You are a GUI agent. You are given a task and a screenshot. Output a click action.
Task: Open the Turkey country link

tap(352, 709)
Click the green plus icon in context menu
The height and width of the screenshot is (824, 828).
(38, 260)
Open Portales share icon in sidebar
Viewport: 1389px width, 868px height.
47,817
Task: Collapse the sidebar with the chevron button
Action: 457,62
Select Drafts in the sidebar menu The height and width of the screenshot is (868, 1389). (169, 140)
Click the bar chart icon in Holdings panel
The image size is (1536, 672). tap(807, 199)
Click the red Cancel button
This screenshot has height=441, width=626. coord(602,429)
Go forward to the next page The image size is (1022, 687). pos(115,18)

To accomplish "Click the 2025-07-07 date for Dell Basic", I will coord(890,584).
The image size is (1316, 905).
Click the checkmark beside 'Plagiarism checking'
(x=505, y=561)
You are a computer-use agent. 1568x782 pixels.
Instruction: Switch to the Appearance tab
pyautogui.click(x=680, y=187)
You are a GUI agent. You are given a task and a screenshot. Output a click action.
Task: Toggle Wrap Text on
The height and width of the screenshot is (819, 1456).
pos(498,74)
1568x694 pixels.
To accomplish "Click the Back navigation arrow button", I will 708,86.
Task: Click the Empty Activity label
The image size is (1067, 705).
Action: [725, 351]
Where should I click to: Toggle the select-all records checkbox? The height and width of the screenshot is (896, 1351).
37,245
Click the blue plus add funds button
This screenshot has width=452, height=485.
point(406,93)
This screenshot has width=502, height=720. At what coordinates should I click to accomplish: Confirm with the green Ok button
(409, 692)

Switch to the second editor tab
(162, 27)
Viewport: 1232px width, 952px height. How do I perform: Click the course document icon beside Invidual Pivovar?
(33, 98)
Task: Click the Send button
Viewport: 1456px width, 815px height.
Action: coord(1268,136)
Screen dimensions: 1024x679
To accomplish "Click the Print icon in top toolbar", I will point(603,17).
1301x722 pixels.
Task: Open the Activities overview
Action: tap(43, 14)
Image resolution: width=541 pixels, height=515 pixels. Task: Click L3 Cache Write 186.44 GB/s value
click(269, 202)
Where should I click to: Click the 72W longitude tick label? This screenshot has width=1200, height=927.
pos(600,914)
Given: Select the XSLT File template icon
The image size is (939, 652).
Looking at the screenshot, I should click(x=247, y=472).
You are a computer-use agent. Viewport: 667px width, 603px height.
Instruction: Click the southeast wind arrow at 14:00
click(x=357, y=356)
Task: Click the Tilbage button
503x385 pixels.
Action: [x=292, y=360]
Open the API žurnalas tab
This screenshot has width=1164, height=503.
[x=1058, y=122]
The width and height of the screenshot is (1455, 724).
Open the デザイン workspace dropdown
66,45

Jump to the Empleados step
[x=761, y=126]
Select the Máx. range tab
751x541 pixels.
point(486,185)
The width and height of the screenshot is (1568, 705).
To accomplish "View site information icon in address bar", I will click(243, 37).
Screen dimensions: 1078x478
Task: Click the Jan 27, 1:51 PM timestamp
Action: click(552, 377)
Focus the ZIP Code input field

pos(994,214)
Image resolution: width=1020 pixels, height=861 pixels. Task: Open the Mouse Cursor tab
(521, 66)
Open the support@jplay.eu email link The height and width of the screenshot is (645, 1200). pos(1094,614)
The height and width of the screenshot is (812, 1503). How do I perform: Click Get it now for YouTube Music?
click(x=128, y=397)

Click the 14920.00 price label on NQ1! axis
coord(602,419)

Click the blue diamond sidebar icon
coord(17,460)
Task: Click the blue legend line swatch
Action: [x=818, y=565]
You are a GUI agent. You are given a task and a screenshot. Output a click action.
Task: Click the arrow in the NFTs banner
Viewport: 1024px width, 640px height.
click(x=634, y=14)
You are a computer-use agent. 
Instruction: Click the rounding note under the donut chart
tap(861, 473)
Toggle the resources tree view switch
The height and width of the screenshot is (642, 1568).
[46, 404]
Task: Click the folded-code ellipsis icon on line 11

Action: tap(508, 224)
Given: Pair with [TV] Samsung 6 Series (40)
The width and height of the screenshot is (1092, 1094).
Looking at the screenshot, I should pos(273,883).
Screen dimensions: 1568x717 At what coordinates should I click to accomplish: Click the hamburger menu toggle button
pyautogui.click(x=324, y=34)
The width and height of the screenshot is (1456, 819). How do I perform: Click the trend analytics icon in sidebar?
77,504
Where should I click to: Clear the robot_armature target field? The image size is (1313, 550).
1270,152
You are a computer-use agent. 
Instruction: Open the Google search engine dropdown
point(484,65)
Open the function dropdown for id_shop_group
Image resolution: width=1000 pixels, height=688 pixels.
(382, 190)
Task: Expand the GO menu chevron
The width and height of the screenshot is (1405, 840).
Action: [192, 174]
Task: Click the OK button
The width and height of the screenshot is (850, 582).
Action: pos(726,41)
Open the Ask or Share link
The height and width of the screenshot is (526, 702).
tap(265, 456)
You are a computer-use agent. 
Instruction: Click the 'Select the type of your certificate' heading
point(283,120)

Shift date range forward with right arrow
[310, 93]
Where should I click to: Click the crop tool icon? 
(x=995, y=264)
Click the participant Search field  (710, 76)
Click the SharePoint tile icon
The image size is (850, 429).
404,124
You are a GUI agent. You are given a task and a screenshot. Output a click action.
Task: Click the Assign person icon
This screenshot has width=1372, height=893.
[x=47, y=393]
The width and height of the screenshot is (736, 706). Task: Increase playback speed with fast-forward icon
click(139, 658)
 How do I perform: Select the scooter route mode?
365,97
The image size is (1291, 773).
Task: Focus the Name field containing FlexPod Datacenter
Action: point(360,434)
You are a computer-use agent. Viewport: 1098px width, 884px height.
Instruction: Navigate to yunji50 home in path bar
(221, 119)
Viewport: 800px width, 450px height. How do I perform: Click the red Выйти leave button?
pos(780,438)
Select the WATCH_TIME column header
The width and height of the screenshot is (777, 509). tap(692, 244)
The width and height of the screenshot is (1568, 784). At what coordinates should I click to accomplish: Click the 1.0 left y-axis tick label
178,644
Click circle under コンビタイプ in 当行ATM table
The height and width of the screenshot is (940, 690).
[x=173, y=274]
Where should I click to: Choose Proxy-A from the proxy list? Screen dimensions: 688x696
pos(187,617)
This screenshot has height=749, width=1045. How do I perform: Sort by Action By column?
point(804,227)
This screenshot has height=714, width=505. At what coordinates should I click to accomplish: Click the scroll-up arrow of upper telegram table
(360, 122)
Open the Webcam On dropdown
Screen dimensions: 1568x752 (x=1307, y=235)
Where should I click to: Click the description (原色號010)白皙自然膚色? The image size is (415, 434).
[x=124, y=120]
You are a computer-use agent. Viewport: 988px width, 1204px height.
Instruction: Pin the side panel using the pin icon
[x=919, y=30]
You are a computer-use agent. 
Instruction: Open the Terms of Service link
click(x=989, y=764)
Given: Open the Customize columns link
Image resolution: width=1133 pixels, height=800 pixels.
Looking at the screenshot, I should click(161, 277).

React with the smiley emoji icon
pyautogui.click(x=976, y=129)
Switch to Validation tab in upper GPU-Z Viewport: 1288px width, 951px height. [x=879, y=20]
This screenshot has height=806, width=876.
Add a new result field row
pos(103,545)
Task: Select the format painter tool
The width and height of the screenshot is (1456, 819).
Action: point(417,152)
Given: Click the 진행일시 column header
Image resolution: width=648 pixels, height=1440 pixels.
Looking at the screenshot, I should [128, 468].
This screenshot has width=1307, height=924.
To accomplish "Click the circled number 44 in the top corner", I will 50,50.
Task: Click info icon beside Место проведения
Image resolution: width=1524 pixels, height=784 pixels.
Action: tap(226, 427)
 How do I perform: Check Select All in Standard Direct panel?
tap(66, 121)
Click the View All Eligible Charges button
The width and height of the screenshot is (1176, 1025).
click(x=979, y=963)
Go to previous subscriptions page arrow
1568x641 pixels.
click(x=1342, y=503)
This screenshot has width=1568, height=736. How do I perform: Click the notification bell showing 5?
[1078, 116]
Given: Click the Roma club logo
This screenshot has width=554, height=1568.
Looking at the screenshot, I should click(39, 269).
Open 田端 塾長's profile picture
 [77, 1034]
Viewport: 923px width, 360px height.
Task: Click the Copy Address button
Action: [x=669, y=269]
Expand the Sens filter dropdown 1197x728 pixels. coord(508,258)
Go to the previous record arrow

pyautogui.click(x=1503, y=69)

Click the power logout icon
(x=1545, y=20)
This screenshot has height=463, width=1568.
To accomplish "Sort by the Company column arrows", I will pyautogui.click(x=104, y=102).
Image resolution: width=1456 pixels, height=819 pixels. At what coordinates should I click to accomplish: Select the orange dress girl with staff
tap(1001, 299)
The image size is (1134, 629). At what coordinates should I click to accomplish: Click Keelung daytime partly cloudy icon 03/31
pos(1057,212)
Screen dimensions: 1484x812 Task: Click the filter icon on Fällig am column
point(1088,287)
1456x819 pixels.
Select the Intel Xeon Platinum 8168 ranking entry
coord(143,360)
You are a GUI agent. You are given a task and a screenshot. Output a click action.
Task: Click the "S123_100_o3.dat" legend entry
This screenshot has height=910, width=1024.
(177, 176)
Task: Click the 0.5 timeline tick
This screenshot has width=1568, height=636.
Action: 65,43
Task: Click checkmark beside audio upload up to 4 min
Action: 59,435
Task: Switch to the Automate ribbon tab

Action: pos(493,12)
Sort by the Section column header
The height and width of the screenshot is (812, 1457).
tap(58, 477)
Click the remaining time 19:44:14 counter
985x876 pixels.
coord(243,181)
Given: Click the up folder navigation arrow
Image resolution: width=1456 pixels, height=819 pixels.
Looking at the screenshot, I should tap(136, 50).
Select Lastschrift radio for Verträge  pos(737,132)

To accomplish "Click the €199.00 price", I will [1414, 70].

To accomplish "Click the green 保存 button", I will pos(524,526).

┄┄┄┄┄┄┄┄┄┄

• [Direction] Give the stretch from the start of the records through the line containing "The image size is (1536, 672). tap(807, 199)" as a Markdown table with the columns Row and Line. Number the rows in order and leave out blank lines.

• [Exercise output]
| Row | Line |
|---|---|
| 1 | You are a GUI agent. You are given a task and a screenshot. Output a click action. |
| 2 | Task: Open the Turkey country link |
| 3 | tap(352, 709) |
| 4 | Click the green plus icon in context menu |
| 5 | The height and width of the screenshot is (824, 828). |
| 6 | (38, 260) |
| 7 | Open Portales share icon in sidebar |
| 8 | Viewport: 1389px width, 868px height. |
| 9 | 47,817 |
| 10 | Task: Collapse the sidebar with the chevron button |
| 11 | Action: 457,62 |
| 12 | Select Drafts in the sidebar menu The height and width of the screenshot is (868, 1389). (169, 140) |
| 13 | Click the bar chart icon in Holdings panel |
| 14 | The image size is (1536, 672). tap(807, 199) |